Apotheker protestieren gegen fehlende Anerkennung trotz GKV-Überschusses von 3,5 Milliarden Euro
Marie SchneiderApotheker protestieren gegen fehlende Anerkennung trotz GKV-Überschusses von 3,5 Milliarden Euro
Gesetzliche Krankenversicherung verzeichnet 2021 einen Überschuss von 3,5 Milliarden Euro – Apotheker fühlen sich übergangen
Die gesetzliche Krankenversicherung (GKV) in Deutschland verzeichnete im Jahr 2021 einen Überschuss von 3,5 Milliarden Euro. Dennoch klagen Apothekeninhaber, dass sie für ihre Rolle bei der Kostensenkung nicht fair entschädigt werden. Nun hat sich ein Apotheker öffentlich gegen den Umgang der Regierung mit diesen Geldern geäußert.
Frank-Martin Welzig, Inhaber der Hils-Apotheke in Delligsen, Niedersachsen, richtete einen Brief an Gesundheitsministerin Nina Warken, in dem er seine Verärgerung zum Ausdruck brachte. Er bezeichnete den Überschuss als Ergebnis der Rabattverträge der Apotheken, kritisierte jedoch, dass diese dafür keine Anerkennung erhielten. Den aktuellen Entwurf zur Apothekenreform, der die feste Apothekengebühr unverändert lässt, nannte Welzig eine "Ohrfeige für den gesamten Berufsstand".

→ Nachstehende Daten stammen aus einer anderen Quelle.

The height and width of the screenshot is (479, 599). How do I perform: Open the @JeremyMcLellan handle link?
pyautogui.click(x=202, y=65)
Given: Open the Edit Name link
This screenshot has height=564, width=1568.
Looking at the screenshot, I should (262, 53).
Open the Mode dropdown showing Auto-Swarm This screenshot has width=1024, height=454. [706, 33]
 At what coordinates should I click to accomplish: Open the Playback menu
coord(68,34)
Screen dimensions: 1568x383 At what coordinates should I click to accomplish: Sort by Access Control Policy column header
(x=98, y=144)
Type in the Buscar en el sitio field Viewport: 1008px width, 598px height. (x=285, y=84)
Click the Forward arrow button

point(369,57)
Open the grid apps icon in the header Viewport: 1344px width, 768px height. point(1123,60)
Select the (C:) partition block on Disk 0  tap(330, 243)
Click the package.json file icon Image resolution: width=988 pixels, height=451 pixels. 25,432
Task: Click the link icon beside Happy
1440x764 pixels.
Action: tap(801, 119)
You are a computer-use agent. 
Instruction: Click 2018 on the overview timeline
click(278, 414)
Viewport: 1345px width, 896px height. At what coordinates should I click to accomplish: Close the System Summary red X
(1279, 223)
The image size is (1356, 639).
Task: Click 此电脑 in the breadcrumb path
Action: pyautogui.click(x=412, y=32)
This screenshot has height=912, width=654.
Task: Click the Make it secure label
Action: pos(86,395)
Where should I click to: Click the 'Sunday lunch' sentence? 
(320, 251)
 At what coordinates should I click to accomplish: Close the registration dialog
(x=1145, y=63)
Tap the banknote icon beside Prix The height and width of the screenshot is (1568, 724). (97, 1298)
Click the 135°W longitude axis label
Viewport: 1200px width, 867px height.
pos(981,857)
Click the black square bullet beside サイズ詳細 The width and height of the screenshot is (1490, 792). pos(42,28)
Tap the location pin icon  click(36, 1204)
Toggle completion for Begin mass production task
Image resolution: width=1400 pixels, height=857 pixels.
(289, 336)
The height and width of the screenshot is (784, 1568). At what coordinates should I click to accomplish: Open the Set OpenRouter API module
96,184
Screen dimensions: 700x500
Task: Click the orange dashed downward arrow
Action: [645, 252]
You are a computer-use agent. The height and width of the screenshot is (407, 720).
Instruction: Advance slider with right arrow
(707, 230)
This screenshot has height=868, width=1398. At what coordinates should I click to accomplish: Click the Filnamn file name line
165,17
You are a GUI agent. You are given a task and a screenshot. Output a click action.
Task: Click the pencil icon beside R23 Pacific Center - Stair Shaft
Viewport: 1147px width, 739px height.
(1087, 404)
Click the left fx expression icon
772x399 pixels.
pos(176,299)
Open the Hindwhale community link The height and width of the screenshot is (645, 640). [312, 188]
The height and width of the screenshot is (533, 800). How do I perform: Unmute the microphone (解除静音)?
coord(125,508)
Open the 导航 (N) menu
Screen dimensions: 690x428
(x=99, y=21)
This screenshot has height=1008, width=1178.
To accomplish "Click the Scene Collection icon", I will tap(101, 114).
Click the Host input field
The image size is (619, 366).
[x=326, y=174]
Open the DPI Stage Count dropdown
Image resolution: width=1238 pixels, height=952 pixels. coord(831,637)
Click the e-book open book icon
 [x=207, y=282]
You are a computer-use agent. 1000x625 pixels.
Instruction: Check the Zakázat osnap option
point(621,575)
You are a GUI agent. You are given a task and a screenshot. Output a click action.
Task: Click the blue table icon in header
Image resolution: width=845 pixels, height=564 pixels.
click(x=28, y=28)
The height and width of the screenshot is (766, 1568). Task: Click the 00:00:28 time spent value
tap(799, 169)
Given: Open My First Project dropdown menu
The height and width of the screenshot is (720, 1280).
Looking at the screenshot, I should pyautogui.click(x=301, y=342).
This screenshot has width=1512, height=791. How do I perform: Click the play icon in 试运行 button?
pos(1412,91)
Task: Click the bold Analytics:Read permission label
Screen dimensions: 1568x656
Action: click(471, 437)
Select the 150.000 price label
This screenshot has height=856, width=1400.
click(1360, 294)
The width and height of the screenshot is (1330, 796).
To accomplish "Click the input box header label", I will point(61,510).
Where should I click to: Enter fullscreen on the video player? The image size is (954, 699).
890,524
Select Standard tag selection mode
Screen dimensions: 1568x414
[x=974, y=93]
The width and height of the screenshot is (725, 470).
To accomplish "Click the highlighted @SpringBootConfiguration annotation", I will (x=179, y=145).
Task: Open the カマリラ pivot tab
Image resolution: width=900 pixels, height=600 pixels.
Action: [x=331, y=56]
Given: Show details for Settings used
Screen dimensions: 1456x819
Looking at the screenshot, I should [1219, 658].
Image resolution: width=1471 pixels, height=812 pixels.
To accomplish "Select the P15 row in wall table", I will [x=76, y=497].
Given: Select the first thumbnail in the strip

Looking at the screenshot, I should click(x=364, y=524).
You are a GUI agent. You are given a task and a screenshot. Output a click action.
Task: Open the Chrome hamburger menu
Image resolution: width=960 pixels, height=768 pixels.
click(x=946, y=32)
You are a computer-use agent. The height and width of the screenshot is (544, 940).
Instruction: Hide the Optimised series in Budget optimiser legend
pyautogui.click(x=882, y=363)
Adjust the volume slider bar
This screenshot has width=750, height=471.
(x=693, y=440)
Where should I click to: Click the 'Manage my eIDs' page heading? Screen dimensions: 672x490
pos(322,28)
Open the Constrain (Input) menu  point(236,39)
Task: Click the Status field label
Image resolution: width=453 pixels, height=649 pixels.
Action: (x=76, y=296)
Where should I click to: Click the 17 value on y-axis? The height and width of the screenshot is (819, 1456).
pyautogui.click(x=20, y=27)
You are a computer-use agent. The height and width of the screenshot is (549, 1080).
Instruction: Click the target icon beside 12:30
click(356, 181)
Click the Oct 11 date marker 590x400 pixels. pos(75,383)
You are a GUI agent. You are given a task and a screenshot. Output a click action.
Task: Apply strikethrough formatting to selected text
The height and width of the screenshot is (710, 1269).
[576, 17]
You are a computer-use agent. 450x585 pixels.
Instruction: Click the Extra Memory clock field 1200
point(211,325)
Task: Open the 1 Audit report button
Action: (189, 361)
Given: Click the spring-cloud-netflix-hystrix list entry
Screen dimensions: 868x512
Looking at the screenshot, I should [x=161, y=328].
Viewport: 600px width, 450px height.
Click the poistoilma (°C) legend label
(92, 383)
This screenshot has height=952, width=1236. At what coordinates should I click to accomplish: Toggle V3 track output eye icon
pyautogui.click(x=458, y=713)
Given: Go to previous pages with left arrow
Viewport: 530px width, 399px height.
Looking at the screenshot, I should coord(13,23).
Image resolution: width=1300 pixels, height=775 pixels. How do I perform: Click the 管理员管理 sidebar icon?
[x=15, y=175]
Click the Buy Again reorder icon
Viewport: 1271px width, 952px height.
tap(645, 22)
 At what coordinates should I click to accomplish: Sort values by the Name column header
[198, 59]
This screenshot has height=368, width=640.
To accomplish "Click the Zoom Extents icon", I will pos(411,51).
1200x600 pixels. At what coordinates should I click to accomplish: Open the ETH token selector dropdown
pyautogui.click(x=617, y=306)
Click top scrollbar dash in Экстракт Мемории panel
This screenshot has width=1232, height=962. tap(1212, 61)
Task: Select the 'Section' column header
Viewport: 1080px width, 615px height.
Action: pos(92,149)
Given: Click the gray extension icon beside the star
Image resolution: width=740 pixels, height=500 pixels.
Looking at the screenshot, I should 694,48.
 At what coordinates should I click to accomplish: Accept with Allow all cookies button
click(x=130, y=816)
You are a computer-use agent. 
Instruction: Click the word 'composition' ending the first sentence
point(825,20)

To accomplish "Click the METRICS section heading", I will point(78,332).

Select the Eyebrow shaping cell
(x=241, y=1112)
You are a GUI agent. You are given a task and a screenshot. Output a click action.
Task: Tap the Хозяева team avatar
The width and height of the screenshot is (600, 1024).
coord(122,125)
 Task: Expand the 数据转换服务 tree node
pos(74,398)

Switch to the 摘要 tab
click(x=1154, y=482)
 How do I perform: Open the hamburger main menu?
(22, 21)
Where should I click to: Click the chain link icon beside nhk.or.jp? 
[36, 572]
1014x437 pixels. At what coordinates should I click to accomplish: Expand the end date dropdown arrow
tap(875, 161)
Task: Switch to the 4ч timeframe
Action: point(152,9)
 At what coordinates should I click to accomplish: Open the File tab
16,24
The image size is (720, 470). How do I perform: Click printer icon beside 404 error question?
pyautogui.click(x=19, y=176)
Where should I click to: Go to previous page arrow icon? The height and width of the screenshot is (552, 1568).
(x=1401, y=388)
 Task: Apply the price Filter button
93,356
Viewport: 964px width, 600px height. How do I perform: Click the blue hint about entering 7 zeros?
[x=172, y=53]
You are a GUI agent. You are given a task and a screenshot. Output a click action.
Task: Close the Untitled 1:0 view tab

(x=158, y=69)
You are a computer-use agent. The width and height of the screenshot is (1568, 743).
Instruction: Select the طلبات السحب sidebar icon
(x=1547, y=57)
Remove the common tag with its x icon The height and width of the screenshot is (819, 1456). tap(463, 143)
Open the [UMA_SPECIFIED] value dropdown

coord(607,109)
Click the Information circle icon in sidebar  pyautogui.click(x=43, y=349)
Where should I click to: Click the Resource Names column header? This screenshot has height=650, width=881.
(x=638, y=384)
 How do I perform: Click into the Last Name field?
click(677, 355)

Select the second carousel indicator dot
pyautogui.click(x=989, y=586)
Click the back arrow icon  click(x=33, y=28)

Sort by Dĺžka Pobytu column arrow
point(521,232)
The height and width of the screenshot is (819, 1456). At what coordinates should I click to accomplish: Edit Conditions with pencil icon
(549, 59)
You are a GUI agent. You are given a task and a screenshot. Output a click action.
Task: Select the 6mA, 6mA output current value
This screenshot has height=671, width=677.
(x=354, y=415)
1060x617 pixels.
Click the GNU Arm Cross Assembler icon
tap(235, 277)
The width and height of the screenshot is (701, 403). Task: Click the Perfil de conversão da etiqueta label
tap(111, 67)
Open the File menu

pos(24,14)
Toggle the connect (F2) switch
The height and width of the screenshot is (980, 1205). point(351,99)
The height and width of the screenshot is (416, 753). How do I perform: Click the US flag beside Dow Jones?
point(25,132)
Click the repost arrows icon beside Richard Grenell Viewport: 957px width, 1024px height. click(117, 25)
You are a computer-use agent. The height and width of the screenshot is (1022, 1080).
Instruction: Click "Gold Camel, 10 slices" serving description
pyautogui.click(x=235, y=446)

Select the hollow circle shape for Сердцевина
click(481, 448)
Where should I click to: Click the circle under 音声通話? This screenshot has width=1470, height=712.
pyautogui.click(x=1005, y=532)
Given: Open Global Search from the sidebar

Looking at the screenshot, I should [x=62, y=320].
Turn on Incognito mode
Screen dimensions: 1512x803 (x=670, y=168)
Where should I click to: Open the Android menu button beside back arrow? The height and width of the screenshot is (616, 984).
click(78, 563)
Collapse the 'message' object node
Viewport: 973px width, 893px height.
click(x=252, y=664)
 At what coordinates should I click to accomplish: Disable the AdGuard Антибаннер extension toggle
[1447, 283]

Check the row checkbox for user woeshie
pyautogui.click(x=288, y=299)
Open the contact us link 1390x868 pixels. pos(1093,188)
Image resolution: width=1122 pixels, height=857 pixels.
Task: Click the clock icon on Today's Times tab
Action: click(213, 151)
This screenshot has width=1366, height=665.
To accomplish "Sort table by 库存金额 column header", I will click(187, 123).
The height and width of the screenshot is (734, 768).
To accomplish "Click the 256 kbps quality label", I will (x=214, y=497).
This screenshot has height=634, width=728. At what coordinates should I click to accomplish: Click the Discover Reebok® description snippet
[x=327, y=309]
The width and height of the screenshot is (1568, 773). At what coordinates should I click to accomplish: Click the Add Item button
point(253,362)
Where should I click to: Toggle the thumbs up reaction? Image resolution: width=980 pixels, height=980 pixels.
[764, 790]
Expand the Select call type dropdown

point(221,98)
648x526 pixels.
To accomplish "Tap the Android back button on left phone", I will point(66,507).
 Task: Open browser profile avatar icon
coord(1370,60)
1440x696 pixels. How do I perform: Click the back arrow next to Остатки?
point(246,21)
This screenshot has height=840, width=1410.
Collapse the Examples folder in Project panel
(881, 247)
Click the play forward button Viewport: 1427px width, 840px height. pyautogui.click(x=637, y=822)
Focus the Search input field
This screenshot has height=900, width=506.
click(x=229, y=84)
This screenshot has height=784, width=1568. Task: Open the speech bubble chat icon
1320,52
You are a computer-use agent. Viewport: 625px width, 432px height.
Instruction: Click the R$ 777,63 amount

Zwischen 2021 und 2025 zeigte die GKV schwankende finanzielle Ergebnisse: Während 2021 ein Überschuss von 3,8 Milliarden Euro und 2024 voraussichtlich rund 3,2 Milliarden Euro erzielt wurden, wiesen 2022 und 2025 leichte Defizite auf. Der GKV-Spitzenverband betont jedoch, dass selbst diese Überschüsse nicht ausreichten, um die Rücklagen wieder aufzufüllen.
Welzig wies zudem auf die zusätzliche Belastung der Apotheken hin. Sie müssten Patienten Änderungen bei Medikamenten erklären, was häufig zu Verwirrung und Unterbrechungen der Behandlung führe. Diese Verantwortung erhöhe den Druck, ohne dass es ausreichende Unterstützung gebe, so der Apotheker.
Im Mittelpunkt des Streits steht die Frage, wie der GKV-Überschuss verwendet wird und ob Apotheken für ihre Sparbemühungen ausreichend gewürdigt werden. Da der Reformentwurf unverändert bleibt, dürften die Spannungen zwischen Apothekern und Gesundheitsbehörden anhalten. Die Entscheidung könnte auch beeinflussen, wie künftige Überschüsse verwaltet und verteilt werden.